DATA SHOWN below:

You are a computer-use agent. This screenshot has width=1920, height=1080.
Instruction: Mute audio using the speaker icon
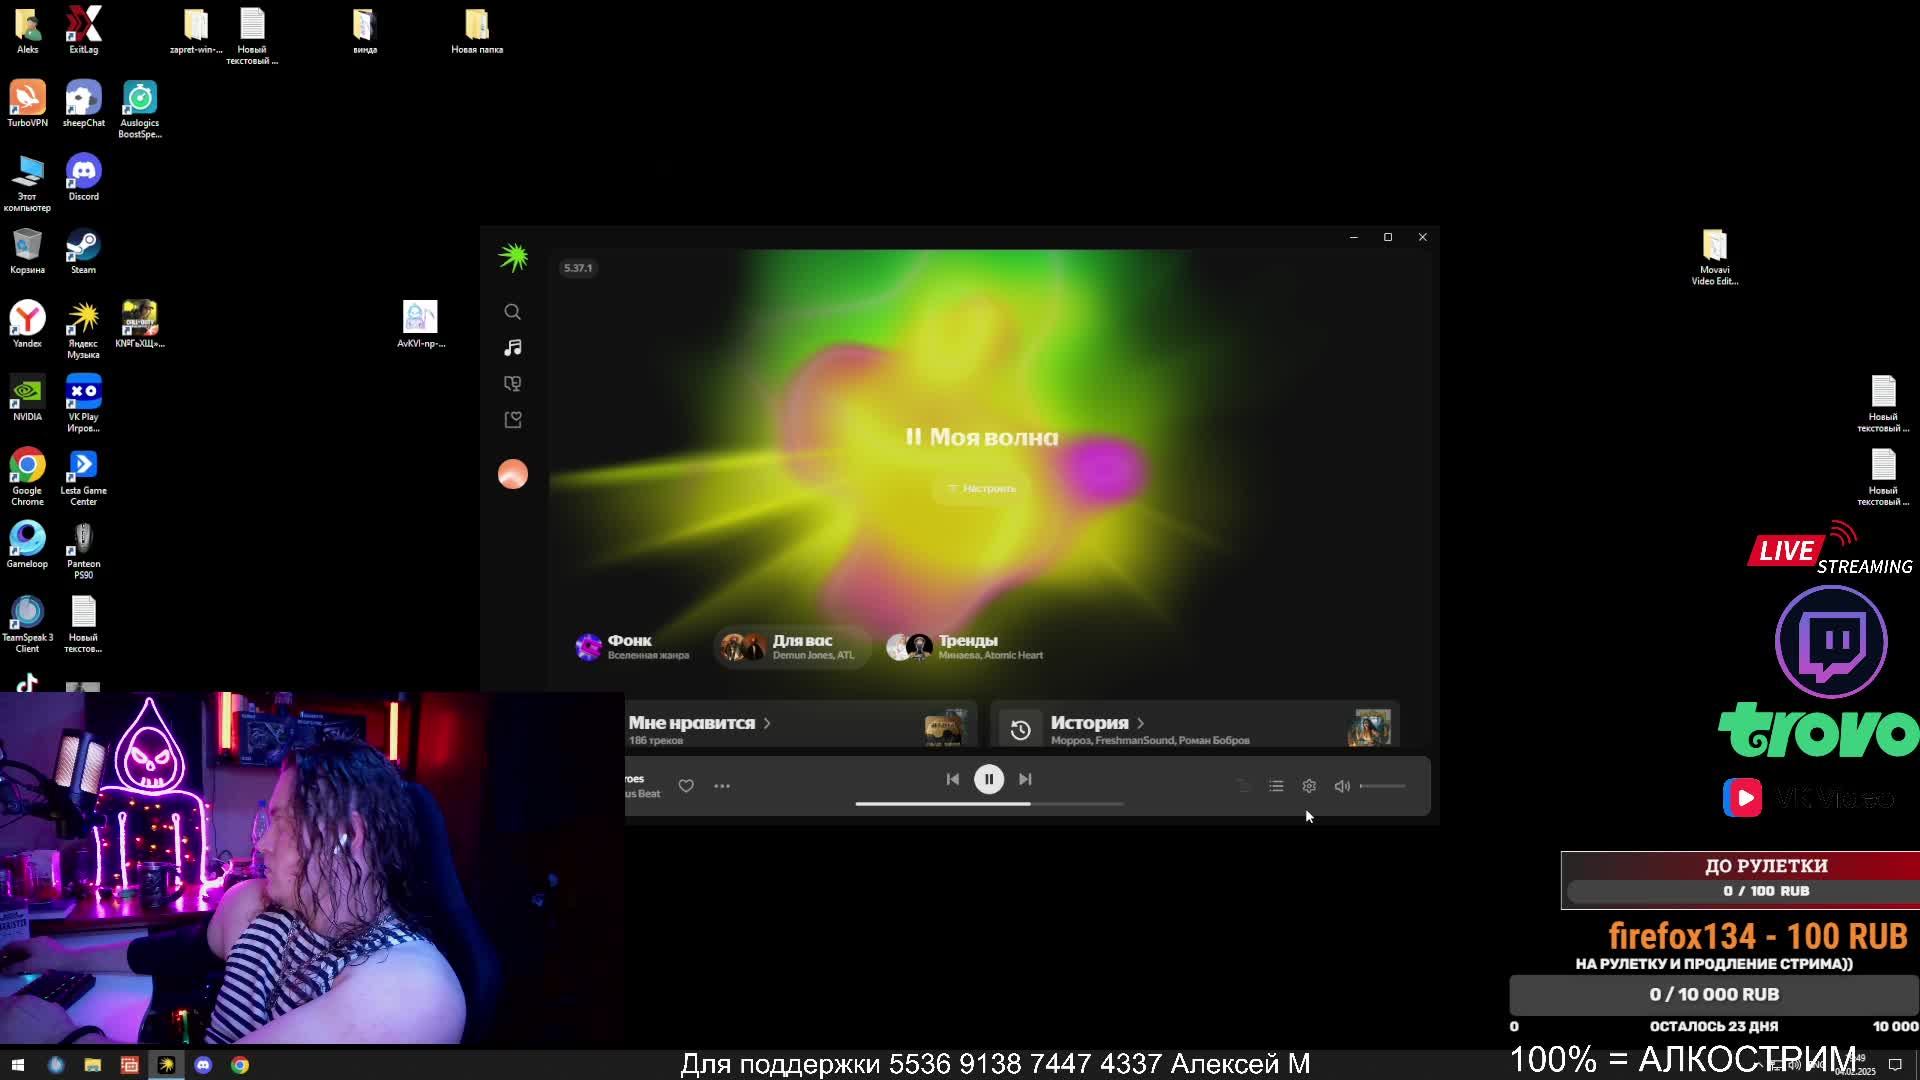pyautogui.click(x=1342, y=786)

End of DATA SHOWN.
DATA SHOWN below:

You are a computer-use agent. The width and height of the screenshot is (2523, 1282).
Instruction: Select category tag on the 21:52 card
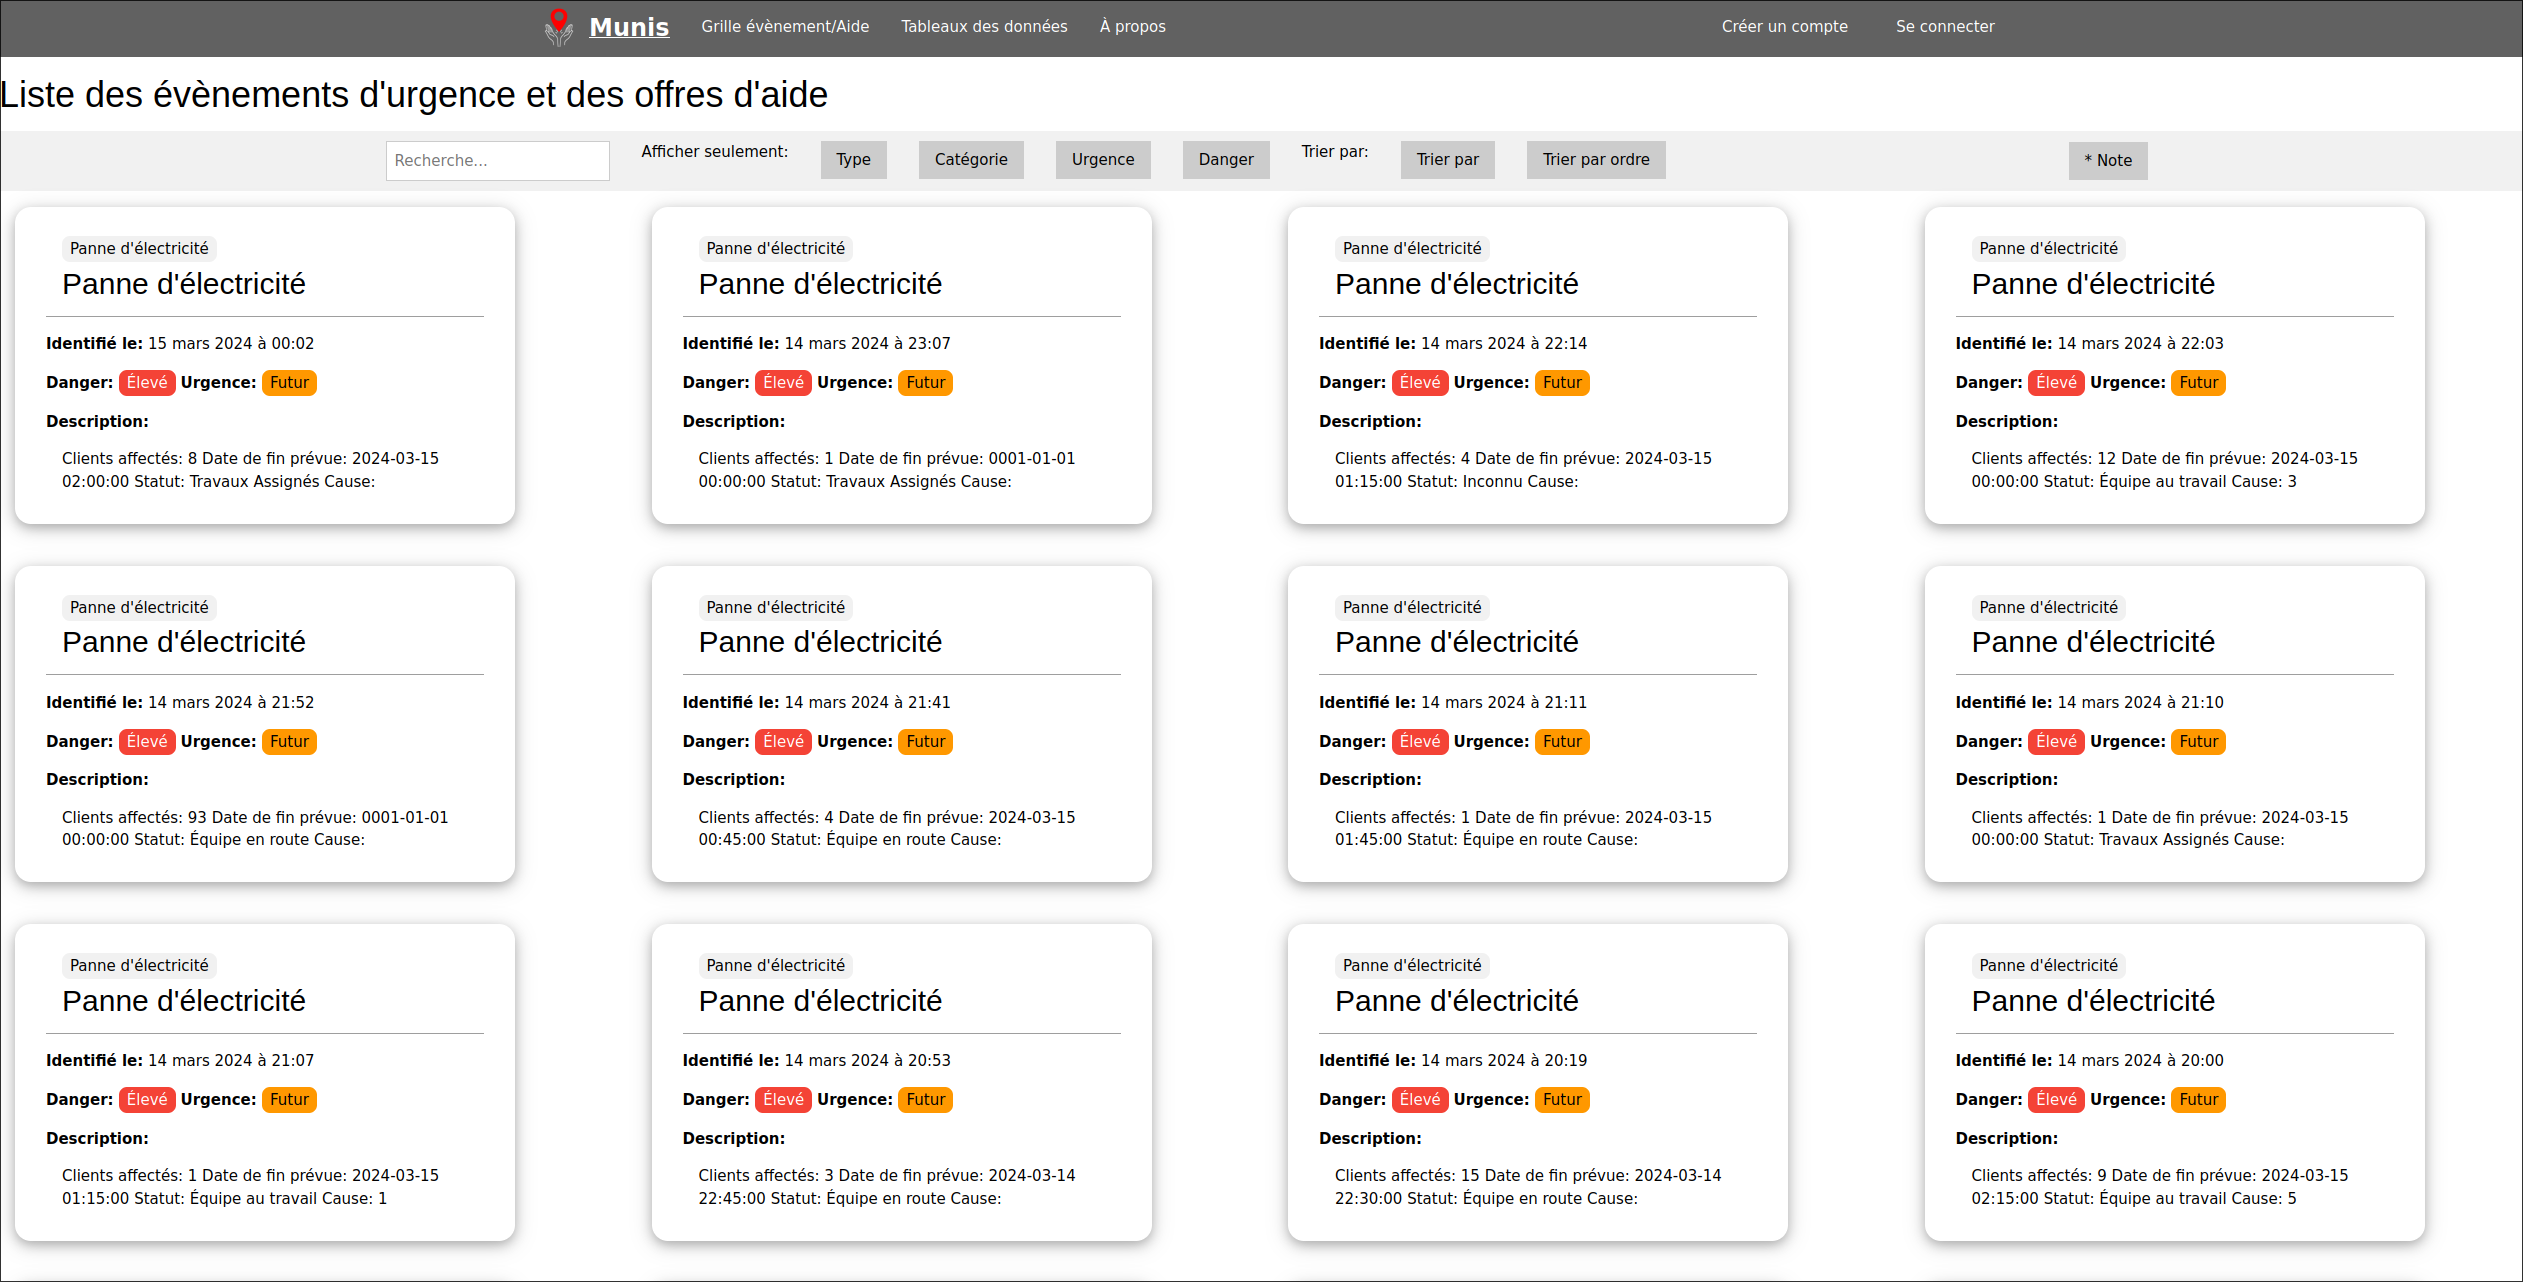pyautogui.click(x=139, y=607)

End of DATA SHOWN.

-- WHAT THE TASK ASKS --
Filter the data above, keeping only lines that include the string "screenshot".

-- ANSWER TO THE EXERCISE --
You are a computer-use agent. This screenshot has width=1920, height=1080.
You are a computer-use agent. The width and height of the screenshot is (2523, 1282).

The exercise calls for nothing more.